Betty by Tiffany McDaniel is a novel based on the childhood of the author’s mother, Betty. The story is fictional but loosely tied to McDaniel’s mother’s real life, even using the names of her family members. McDaniel grew up in Circleville, Ohio, a town similar to the fictional Breathed where the novel takes place. Betty was originally published in 2020 by Knopf Doubleday Publishing Group.

This guide refers to the Kindle edition published in 2020.
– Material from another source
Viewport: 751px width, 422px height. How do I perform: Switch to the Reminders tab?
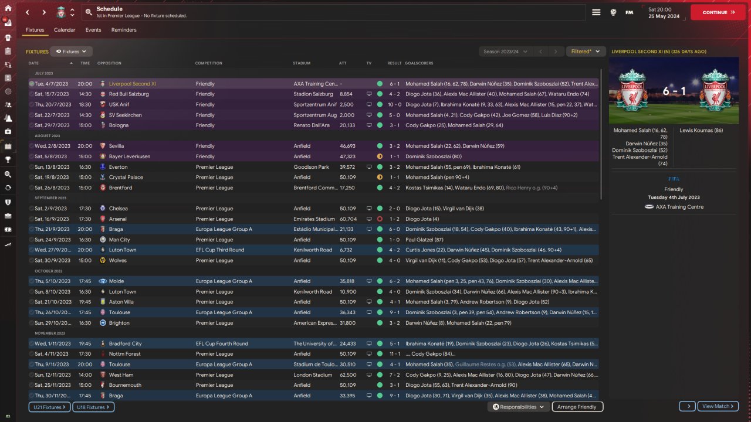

Content Warning: The source text and this guide discuss racism, colonialism, violence, bullying, physical abuse, animal cruelty and death, depression, self-harm, attempted suicide, child sexual abuse and rape, incest, termination of a pregnancy, drug addiction and overdose, anti-gay bias, a lynching, death, and murder.

Plot Summary

Betty’s father, a Cherokee man named Landon Carpenter, marries Betty’s mother, a white woman named Alka, after they sleep together in a graveyard. Alka’s father beats Alka when he notices her pregnancy, and Landon cuts her father’s soul out of his nose before marrying Alka. Years later, Betty is born to Alka and Landon in Arkansas. She is the fourth of their eventual six children. After white mineworkers shatter Landon’s knee in a racist attack, they leave Arkansas and travel around the United States for two years. When Betty is six, they return to Breathed, Ohio, a town near where Landon and Alka met. They settle in an old, deteriorating house that the town believes is cursed. Landon plants a garden in the backyard and builds a stage, teaching his children about their Cherokee heritage. In the Cherokee tradition, only women were powerful enough to plant, and they used the stage to sing to protect the garden. The girls play, sing, and write at the stage, which they call “A Faraway Place.”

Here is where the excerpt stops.